Cela, ELH aurait eu raison de le souligner, tout en dénonçant la remise en cause de toute action publique redistributive. Mais ELH ne peut le faire en assimilant cette effective dérive néolibérale au point de vue sous-jacent à la dette illégitime : car la campagne sur la dette illégitime veut rendre au domaine de la démocratie délibérative le choix sur les besoins à satisfaire et les moyens (y compris en terme de fiscalité redistributive) adéquats pour ce faire – contre la logique néolibérale, l’anonymat et le caractère de court terme et borgne du marché...

Fort, si l’on peut dire, de sa conclusion (dette illégitime = argument libéral), ELH brandit un unique « argument » : il faut « un État puissant » au nom d’un projet redistributif. Comme dans le passé – keynésien ou du « socialisme réel » ? Or il est possible de développer, au nom de finalités égalitaires et démocratiques, à la fois une critique de l’État fort réellement existant, répressif, celle de la concurrence de marché que cet État veut imposer en protégeant les profits, mais aussi une critique du passé (keynésien ou du « socialisme réel » – et non pas un retour vers ce passé, à la fois illusoire et fort peu attractif et progressiste. Mais c’est à la fois le rôle et la nature de l’État, des marchés, de la monnaie et des rapports de propriété qu’il faut mettre en débat, en fonction d’objectifs sociaux radicalement égalitaires et protecteurs de l’environnement. Cela s’impose face au capitalisme globalisé, du local au planétaire, en passant par le niveau national ; avec, sur chaque plan, une analyse critique des institutions existantes – autant celles de l’UE que de chaque État.

« Si, demain, un gouvernement français de gauche annonçait qu’il ne rembourserait pas les dettes de la France contractées par Sarkozy parce que considérées comme illégitimes car servant une minorité, il y aurait une très grave rupture dans la continuité de l’État et de la nation », nous dit ELH, pour finir. Mais quel « État » a négocié les traités européens, les pactes d’austérité, les règles de la concurrence libre et non faussée, et au nom de quelle nation ? Celle que Valls tend à construire ? Il s’agit de gouvernements, de ministres, d’orientations politiques, d’institutions et de choix, d’une part contestables en démocratie – et pas d’une nation et d’un État abstraits, d’autre part.

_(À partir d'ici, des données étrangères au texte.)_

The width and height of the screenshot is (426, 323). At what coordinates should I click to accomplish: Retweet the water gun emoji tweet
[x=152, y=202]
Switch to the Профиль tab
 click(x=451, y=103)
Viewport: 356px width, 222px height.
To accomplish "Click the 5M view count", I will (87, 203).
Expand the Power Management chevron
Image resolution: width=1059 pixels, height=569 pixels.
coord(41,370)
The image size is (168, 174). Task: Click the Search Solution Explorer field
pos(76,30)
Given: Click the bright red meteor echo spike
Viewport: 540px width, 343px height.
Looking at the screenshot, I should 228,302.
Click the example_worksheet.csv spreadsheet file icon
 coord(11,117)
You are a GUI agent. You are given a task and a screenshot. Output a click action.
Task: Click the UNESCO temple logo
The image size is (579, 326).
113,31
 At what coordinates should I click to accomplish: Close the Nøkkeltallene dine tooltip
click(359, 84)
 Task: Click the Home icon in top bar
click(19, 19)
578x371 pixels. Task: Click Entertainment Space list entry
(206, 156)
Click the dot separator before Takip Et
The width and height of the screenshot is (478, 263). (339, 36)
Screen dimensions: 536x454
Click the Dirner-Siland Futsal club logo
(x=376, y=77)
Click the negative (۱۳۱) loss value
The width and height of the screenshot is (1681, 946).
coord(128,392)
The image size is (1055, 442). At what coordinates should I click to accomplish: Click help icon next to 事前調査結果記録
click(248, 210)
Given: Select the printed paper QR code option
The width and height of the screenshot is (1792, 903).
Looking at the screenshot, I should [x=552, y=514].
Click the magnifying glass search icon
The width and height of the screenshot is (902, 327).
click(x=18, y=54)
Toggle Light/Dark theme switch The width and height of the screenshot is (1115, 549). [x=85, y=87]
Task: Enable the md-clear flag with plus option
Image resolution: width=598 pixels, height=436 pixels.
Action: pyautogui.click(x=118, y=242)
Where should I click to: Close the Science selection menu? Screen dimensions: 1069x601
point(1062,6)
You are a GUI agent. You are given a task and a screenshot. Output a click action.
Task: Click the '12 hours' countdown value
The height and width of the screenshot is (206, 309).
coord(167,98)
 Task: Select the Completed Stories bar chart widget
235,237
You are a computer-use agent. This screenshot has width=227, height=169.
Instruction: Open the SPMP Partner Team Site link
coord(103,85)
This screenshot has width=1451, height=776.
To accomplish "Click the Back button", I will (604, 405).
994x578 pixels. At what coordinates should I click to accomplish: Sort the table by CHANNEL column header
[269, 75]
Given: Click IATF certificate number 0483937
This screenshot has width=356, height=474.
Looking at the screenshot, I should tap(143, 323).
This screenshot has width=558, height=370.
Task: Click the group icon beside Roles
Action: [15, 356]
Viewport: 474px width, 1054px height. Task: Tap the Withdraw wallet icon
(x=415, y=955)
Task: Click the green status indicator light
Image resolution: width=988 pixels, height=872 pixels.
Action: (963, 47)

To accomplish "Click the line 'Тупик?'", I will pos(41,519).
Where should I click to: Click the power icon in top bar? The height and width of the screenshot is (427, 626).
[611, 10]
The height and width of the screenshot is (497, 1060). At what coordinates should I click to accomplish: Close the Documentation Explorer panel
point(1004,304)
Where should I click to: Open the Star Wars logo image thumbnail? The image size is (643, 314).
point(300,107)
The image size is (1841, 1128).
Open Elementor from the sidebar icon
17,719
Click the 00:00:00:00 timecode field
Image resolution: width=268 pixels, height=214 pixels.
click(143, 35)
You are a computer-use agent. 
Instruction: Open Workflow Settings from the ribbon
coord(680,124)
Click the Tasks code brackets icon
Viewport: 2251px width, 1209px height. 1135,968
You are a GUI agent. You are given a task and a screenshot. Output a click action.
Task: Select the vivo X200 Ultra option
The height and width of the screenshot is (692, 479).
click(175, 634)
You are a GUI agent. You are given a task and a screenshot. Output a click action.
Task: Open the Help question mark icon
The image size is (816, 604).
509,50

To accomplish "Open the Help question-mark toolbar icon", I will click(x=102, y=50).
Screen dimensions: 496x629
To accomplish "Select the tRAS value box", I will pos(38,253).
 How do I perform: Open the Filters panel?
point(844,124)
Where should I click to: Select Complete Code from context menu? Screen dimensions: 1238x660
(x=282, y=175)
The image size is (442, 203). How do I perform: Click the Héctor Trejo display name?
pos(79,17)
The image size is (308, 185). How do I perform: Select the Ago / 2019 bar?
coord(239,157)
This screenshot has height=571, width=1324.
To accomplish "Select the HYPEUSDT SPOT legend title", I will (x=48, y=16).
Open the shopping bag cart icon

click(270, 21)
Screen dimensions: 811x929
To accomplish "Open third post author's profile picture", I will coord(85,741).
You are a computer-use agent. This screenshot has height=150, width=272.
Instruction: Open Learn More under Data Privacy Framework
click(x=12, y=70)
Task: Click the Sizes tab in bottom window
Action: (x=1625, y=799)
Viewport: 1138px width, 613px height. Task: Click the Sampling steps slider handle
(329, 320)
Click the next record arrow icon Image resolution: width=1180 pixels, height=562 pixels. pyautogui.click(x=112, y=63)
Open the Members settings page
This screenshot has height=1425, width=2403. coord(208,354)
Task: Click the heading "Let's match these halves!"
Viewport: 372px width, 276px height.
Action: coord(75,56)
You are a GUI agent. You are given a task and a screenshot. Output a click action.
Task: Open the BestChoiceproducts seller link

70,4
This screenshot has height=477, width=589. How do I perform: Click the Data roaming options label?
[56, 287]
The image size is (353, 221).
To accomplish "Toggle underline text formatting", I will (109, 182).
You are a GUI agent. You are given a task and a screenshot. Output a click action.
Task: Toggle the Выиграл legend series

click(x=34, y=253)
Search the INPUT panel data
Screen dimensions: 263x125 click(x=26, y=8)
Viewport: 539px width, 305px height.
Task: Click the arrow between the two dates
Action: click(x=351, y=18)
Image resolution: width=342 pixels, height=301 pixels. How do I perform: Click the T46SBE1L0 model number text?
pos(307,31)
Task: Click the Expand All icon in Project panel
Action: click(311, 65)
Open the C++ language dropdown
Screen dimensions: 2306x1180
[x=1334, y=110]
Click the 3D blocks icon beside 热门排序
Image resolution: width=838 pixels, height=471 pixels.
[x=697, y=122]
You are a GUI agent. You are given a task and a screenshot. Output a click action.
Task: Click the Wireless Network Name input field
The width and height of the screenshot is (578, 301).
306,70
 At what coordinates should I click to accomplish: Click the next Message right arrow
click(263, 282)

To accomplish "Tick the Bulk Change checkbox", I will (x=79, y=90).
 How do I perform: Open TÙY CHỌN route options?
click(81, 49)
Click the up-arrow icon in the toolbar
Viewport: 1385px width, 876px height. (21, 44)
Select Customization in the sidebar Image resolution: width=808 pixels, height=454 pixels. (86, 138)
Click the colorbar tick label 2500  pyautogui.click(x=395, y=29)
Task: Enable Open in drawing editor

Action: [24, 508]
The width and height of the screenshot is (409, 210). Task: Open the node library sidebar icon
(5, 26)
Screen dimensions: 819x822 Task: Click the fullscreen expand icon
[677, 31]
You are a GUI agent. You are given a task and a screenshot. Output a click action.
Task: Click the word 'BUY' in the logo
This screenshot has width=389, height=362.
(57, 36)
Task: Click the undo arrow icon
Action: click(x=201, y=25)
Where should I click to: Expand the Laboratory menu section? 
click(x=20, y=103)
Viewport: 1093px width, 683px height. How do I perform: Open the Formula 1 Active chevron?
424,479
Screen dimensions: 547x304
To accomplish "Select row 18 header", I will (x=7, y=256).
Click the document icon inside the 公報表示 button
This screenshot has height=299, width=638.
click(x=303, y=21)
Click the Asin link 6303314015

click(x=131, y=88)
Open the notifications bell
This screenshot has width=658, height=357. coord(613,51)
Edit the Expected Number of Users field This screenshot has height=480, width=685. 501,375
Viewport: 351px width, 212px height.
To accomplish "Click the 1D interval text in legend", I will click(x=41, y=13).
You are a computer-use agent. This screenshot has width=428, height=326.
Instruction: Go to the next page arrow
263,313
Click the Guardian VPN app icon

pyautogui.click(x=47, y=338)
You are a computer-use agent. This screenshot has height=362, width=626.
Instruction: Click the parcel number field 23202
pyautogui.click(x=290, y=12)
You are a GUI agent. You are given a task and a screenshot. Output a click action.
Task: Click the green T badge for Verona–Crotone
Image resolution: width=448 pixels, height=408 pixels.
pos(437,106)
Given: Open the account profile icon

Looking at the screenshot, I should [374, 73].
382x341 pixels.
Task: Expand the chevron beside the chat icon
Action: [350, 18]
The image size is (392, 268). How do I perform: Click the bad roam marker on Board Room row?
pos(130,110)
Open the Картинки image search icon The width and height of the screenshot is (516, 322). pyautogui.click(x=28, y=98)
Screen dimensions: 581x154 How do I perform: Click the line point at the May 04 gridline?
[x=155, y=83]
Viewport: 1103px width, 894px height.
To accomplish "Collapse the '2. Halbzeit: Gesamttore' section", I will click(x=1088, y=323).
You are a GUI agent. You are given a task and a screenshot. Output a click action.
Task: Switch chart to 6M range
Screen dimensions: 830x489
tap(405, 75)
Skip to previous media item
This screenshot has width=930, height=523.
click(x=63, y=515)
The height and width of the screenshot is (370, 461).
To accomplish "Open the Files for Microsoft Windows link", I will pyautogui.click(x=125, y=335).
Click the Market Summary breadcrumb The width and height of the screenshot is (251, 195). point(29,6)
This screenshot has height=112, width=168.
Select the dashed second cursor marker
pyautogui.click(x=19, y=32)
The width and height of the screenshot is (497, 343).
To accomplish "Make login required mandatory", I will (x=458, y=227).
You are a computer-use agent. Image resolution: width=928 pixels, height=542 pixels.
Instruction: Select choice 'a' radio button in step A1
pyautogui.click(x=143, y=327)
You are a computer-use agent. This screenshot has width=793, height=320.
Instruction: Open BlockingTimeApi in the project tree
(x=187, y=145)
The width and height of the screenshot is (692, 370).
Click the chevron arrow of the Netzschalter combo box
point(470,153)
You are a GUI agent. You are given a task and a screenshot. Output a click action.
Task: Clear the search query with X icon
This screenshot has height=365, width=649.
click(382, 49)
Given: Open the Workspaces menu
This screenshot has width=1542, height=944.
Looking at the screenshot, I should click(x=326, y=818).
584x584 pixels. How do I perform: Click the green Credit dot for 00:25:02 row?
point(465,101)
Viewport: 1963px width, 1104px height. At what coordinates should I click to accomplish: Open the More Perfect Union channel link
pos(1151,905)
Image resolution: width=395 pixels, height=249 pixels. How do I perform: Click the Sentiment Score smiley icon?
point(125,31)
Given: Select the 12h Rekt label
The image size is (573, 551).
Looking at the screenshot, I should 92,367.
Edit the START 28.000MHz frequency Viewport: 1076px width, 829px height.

De surcroît, en l’occurrence, il s’agit d’un viol de votes démocratiques majoritaires contre ces traités, concernant notamment la France, Une gauche digne de ce nom aurait un devoir de remise en cause et de rupture avec toutes les injustices « légalisée », tant au plan national qu’européen : il faudrait évidemment l’appuyer sur une procédure radicalement démocratique – de type constituante – ; pas sur un puissant État-nation au-dessus de tout contrôle social et pluraliste.